| WORK REQUEST |
Write out, word for word, every line in the data below from the one containing "Task: Select defendant" to the one containing "The image size is (1223, 483).", both of them included.

| PROVIDED ENTRIES |
# # #
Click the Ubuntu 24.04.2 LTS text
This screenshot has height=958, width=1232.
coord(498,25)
# # #
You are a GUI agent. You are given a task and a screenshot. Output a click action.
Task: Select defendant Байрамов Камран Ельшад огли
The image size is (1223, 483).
# # #
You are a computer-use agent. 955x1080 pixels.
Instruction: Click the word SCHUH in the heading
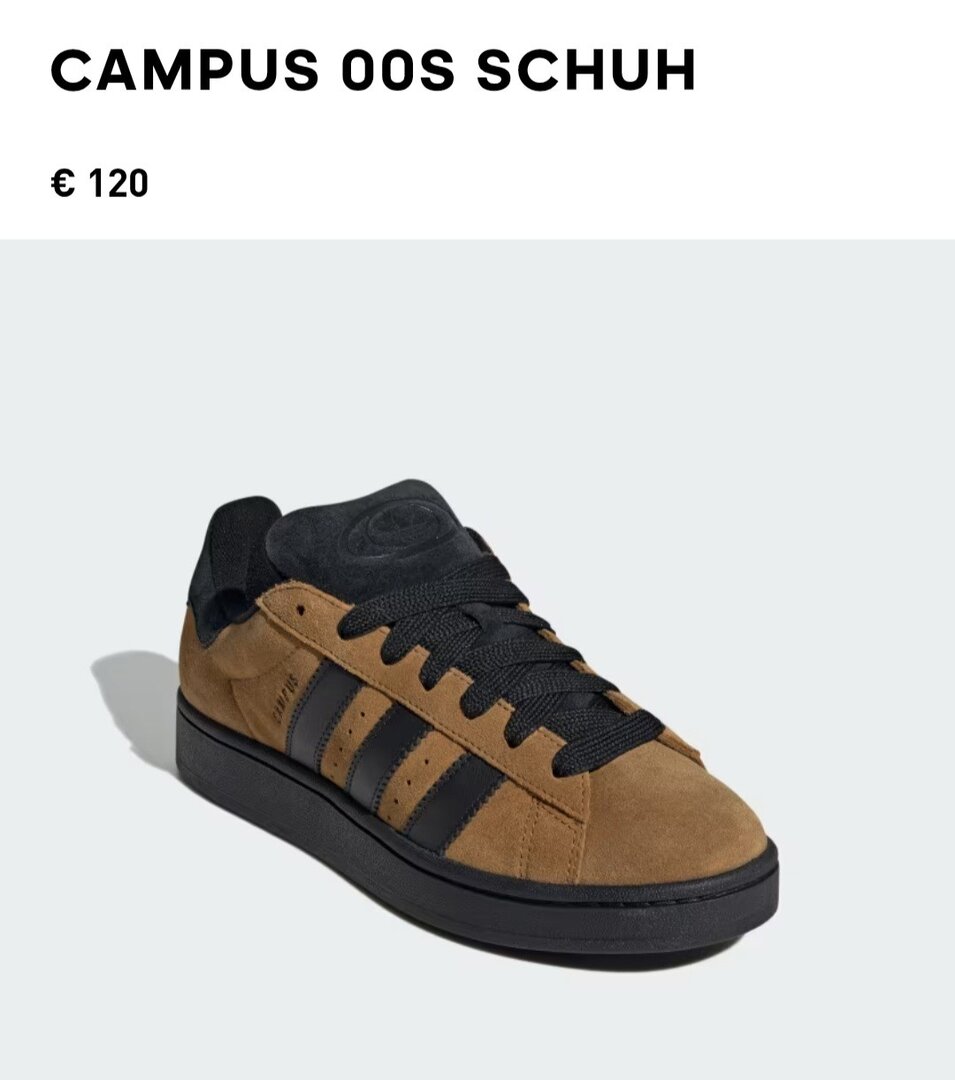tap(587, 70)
# # #
| WRITTEN ANSWER |
Task: Select defendant Байрамов Камран Ельшад огли
The image size is (1223, 483).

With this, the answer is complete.